I finally looked back through my blogs and realized I had a few comments on previous postings. Sorry about that. I guess I've just gotten used to not having any and stopped looking. I don't think I'm getting enough feedback as far as my recovery and that's when I start feeling a little low. Then I have a day like yesterday with all the rain and I think it affects my whole body especially with all this metal in it. And, Judy, I'll clarify my cleaning and laundry projects. I'm adhering to my restrictions which are no lifting more than 10 lbs. and raising my left arm over my head. That still lets me do some light cleaning such as dusting, decluttering and dishwasher stuff (didn't intend to do the 3 d's but there you have it).

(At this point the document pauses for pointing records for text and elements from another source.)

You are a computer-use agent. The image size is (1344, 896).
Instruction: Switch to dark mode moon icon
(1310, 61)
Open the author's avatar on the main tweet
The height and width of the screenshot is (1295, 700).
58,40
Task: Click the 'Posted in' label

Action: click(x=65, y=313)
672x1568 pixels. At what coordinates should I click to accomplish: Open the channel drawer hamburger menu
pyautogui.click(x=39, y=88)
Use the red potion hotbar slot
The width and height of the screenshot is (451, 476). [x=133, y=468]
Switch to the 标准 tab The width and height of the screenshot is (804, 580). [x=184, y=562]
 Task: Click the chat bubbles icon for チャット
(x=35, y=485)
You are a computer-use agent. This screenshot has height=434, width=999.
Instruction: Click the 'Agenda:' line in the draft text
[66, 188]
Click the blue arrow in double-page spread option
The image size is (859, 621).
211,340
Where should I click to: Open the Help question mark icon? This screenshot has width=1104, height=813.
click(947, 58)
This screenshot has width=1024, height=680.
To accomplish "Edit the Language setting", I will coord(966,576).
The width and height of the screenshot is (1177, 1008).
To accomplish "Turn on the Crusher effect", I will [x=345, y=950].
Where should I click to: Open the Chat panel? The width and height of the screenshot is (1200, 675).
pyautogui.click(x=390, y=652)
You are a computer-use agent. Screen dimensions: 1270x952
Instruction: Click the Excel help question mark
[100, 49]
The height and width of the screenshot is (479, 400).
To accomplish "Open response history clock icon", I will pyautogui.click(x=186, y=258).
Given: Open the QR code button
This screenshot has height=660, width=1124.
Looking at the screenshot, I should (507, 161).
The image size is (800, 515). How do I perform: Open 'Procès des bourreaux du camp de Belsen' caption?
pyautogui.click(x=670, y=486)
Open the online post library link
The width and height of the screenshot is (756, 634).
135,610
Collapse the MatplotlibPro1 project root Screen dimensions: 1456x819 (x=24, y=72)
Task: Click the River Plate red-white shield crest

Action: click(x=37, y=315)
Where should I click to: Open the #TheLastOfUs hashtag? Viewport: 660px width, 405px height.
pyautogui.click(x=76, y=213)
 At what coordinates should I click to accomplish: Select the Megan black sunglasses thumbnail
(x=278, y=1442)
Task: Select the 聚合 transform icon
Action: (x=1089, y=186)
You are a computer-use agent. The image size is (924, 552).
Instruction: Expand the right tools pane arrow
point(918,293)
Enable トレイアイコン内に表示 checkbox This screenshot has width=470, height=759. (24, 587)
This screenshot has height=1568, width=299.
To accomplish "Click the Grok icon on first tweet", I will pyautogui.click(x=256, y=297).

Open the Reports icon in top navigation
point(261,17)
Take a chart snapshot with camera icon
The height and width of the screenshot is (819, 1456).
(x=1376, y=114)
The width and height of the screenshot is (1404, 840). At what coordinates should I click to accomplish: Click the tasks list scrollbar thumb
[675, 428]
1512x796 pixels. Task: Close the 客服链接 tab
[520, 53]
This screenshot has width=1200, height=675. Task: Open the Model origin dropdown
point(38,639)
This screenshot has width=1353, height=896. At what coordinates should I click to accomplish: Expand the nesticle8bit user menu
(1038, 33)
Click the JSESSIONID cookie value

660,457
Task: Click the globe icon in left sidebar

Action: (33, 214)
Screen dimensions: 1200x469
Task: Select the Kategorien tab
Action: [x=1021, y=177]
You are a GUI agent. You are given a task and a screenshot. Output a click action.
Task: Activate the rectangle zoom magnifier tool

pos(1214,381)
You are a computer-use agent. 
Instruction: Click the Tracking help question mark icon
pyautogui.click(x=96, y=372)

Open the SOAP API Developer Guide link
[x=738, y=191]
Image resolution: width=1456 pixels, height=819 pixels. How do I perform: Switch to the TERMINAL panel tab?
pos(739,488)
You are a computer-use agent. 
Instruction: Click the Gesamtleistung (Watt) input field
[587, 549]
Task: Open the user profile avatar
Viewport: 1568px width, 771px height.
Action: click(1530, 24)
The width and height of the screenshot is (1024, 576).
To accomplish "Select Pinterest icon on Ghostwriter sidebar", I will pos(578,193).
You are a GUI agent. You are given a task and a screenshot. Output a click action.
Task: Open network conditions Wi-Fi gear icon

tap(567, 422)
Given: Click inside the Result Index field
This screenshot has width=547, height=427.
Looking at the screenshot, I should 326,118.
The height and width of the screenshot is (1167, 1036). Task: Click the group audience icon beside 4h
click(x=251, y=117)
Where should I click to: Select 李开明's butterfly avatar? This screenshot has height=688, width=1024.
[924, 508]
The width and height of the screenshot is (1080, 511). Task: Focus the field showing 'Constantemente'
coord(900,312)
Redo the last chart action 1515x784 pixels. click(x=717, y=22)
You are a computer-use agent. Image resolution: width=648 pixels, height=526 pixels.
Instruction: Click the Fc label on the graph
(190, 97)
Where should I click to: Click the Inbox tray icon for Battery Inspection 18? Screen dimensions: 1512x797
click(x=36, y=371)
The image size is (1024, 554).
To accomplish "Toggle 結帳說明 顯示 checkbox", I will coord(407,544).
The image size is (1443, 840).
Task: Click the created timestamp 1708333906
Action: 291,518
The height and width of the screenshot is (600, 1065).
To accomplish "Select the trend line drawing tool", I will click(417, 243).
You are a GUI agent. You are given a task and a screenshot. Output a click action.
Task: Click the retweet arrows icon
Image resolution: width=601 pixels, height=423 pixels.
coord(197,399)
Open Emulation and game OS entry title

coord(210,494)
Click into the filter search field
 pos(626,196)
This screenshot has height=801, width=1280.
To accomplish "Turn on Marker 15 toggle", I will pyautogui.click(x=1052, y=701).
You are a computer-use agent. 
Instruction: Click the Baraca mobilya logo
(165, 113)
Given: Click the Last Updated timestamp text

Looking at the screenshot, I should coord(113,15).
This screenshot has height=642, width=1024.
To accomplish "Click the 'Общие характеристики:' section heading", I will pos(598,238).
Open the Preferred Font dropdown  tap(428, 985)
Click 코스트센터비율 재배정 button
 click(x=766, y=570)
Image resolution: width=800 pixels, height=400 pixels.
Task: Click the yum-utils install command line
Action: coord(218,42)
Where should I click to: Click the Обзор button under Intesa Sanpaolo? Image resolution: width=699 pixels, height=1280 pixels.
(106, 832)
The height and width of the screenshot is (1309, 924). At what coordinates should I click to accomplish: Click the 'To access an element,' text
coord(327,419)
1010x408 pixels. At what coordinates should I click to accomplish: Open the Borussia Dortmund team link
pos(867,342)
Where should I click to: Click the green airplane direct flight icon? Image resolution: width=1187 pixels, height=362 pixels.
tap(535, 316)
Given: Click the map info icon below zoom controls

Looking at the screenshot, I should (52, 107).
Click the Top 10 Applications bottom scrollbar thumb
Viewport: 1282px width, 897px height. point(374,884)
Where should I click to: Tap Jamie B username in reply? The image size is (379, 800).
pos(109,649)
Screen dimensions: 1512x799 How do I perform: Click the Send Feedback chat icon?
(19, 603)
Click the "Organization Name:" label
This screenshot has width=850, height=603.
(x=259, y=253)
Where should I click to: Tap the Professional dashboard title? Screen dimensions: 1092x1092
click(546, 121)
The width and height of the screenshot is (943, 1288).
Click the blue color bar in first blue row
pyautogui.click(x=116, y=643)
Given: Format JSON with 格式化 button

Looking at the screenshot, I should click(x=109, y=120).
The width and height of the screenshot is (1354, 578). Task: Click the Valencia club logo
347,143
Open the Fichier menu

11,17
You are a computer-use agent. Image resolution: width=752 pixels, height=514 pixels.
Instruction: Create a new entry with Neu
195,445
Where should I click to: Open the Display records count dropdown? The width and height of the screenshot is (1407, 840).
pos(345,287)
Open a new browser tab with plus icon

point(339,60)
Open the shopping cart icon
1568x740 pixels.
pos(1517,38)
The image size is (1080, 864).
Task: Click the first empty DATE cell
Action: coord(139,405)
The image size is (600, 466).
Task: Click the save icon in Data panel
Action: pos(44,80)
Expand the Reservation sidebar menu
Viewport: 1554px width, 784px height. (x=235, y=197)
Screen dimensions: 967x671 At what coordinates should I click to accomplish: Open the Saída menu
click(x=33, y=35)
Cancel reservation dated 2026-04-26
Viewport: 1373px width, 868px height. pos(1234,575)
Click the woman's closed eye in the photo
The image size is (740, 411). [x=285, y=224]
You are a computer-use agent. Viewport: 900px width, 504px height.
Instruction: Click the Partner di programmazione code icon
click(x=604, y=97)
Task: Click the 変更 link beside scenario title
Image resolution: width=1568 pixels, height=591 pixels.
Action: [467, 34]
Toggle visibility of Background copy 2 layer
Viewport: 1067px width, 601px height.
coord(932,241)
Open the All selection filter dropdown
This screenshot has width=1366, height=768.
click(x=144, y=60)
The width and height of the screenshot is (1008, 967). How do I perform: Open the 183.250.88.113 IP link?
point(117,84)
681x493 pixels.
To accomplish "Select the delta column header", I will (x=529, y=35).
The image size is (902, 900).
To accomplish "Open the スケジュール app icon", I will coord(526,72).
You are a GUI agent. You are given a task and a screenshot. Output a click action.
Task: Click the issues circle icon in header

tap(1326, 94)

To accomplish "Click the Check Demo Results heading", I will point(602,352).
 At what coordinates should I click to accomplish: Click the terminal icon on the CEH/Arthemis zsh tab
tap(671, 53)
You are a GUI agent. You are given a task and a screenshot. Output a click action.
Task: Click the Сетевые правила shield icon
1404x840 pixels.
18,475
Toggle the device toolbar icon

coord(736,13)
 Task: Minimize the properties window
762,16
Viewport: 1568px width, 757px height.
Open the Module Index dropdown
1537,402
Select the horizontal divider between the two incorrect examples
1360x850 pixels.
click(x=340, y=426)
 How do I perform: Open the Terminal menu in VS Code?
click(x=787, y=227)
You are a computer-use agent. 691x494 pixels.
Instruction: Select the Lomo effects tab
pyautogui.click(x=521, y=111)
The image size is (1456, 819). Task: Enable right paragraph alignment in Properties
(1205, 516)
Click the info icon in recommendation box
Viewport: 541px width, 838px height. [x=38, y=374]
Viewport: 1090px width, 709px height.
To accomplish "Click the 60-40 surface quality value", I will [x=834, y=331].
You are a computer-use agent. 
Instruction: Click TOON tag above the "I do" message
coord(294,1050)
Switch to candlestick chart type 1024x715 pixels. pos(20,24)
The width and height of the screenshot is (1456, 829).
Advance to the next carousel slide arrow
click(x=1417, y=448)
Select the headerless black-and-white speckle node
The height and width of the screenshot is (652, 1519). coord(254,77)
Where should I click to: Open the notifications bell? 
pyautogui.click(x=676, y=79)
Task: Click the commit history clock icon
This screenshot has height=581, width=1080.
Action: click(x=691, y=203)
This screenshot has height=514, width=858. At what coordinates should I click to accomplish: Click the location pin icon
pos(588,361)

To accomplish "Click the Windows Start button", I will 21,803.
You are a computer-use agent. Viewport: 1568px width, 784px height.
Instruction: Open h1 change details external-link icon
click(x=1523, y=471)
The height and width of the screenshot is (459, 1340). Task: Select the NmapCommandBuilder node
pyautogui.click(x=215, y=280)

As far as the laundry, my husband and I have a pretty good system worked out. He'll take the hampers down, I'll load the washer, transfer to the dryer and even fold some stuff out of the dryer. He does any heavy lifting and if I'm too tired to make another trip down then he'll run the load through himself. This is at the least keeping me awake most of the day which is in itself quite a chore. I'm feeling stronger everyday and I'm sure it's because I'm doing more. Thanks for your concerns and keep those comments coming.

Monday, April 4, 2011

Overnight Success

There was some overnight success with Tylenol PM that I bought yesterday. I was surprised and concerned that it had 500mg of Tylenol plus the benadryl in each pill and the dose was 2! I just couldn't see myself taking 1000mg of pain medication with no pain so I just took one. Boy, am I glad I only took the one. I really felt groggy all night but it let me move more and get more rest and sleep. One of my goals is to stay in bed all night and not finish my sleep on the recliner. Hopefully I won't have to take these for too much longer now that I'm walking more and more active doing things during the day. We had a good trip to Wal-Mart yesterday and I drove one of the carts. They are very simple to use but my husband said I should have been driving faster. I was more concerned with people walking right out in front of me so I went slower. I especially liked backing up with the beeper!

Sunday, April 3, 2011

Little Walks of Mine

Progress has been slow it seems but when I do go out to appts, etc., everyone seems to comment on how well I'm doing. Of course, I usually find someone who is an expert in the field of cardiovascular surgery and insists on keeping me informed. I have to admit I hate that. I'm thrilled that these people have researched the surgery and are aware of what they are doing or a family member is going through, but I am less than interested in hearing about it. At this stage of my recovery all I'm focused on is my progress and how I feel. So when I started making a loop around the living room, hallway and kitchen and walking for 10 minutes, I was pretty proud of myself. In addition, I felt wonderful and full of energy. But then if I take a couple steps a little too quick, I'm down for the count, huffing and puffing. I suppose I should expect those setbacks and work toward the bigger goal which is stamina. I find myself more able to do things in the kitchen like cleaning up, emptying the dishwasher, etc. and I even made chicken and biscuits last night for supper. Of course, it was leftover chicken and the biscuits were already made but it was a project for me. This week will be 3 wks. since my surgery and traditionally that has been a milestone for me with other surgeries. Only 3 more wks. until I can get behind the wheel and drive!